• _PASSAGE_:
Sticking To The Art

September 2015 | view this story as a .pdf

While the world hunts David Driskell for his opinions about the Cosby collection on exhibit at the Smithsonian, he drops a hint with us, in Maine.

From Staff & Wire Reports

Sticking-to-the-Art-Sept15We should remember that the real man behind this collection is David Driskell,” writes the Washington Post about the Smithsonian Institution’s exhibit that is sparking so much controversy: “Conversations: African and American Artworks in Dialogue.”

This is the very David C. Driskell, co-curator of the Smithsonian show and for decades the scholar and art consultant who has brought the Camille and William Cosby collection to an elite sphere, that so many Mainers revere as a likable Falmouth resident, world-class painter, and curatorial expert on world painting.

Driskell has been friends with Bill and Camille Cosby since Cosby called him in 1976 (see our interview, “The Prime of David Driskell,” Sept. 2001). No doubt uncomfortable with the controversy, Driskell has remained eloquently silent. Consider Artnet News: “We also reached out to David Driskell, the co-curator of the show who is also a longtime friend and advisor to Cosby, as well as to Cosby’s attorney Marty Singer for comment about whether the accusations have impacted the museum show. Neither responded.”

If you were in Driskell’s position, would you respond? As an index to the controversy about Bill Cosby as he relates to art, Artnet reports, “In a November 15 radio interview conducted at the Smithsonian that took the term ‘awkward silence’ to an entirely new level, NPR reporter Scott Simon talked with Bill and Camille Cosby in detail about the [62] artworks they loaned to the show. At the end of the four-minute segment, viewers were treated to roughly 30 seconds of dead air when Simon asked Cosby to comment on the allegations as Cosby shook his head no and wagged his finger at Simon…” This dead air time was, according to the Washington Post, “perhaps the most significant dead air in the history of National Public Radio.”

• _EXERCISE TASK 1_:
According to the Driskell article, in what year did Cosby first call David Driskell?
• _EXERCISE TASK 2_:
Transcribe the part of the Driskell article that opens with the words containing "Sticking-to-the-Art-Sept15We should remember" and closes with "on world painting.".

• _INFORMATION SUPPLIED_:

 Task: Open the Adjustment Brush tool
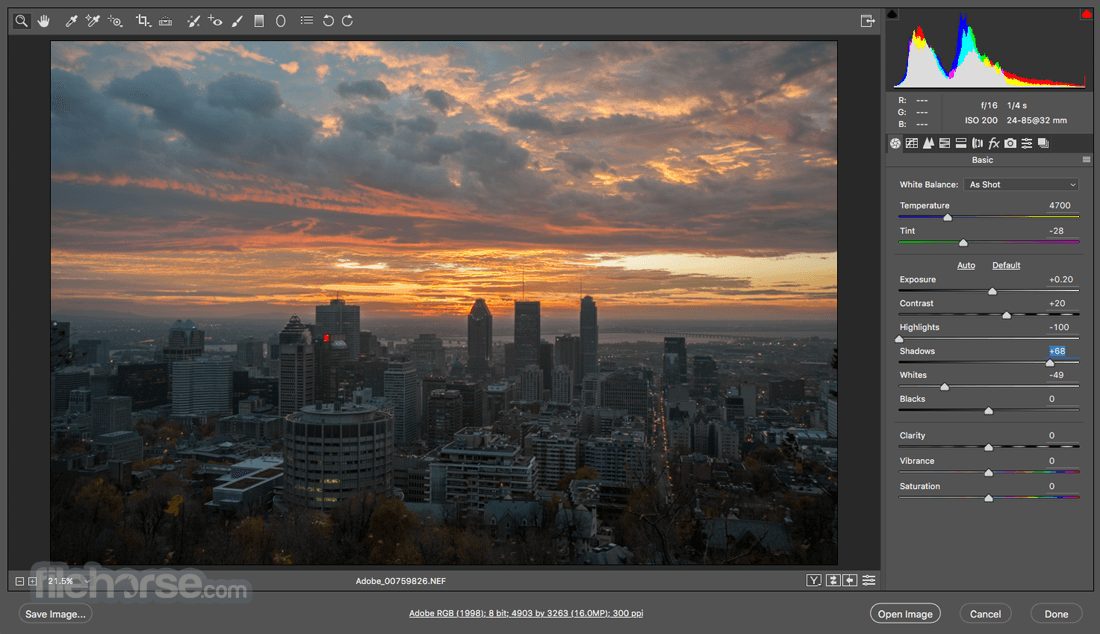236,20
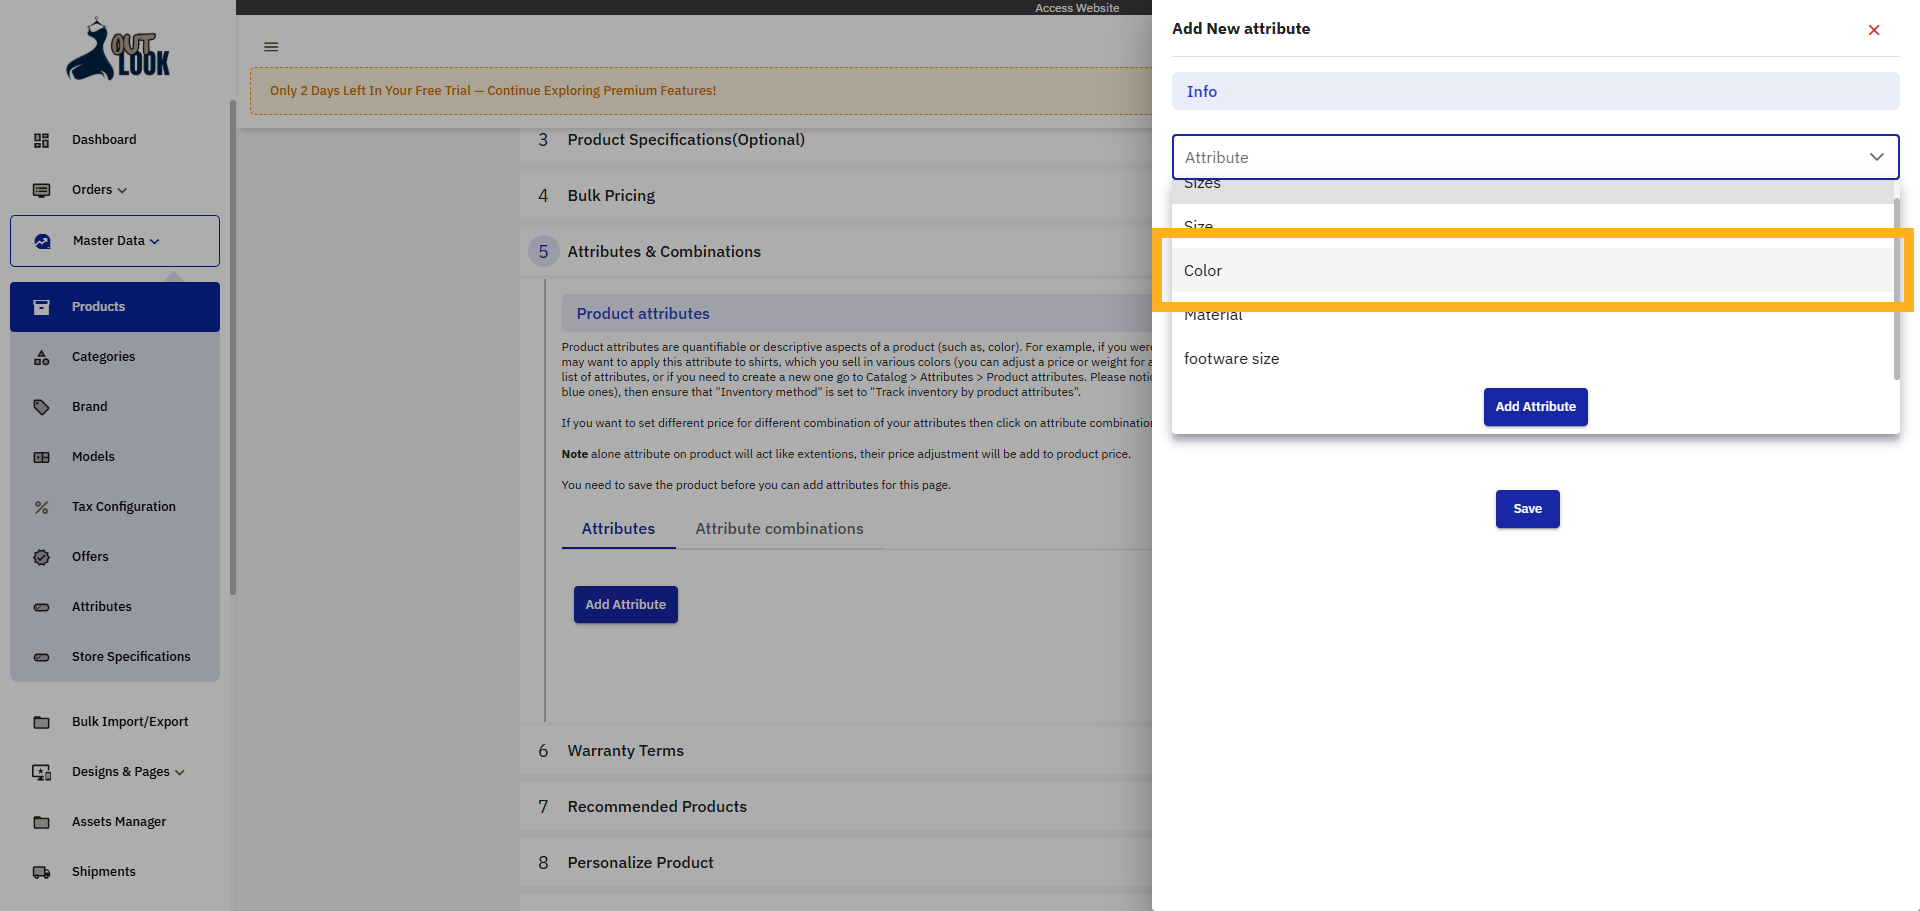1920x911 pixels.
Task: Click the Access Website link
Action: [x=1077, y=8]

• _ANSWER 1_:
1976

• _ANSWER 2_:
Sticking-to-the-Art-Sept15We should remember that the real man behind this collection is David Driskell,” writes the Washington Post about the Smithsonian Institution’s exhibit that is sparking so much controversy: “Conversations: African and American Artworks in Dialogue.”

This is the very David C. Driskell, co-curator of the Smithsonian show and for decades the scholar and art consultant who has brought the Camille and William Cosby collection to an elite sphere, that so many Mainers revere as a likable Falmouth resident, world-class painter, and curatorial expert on world painting.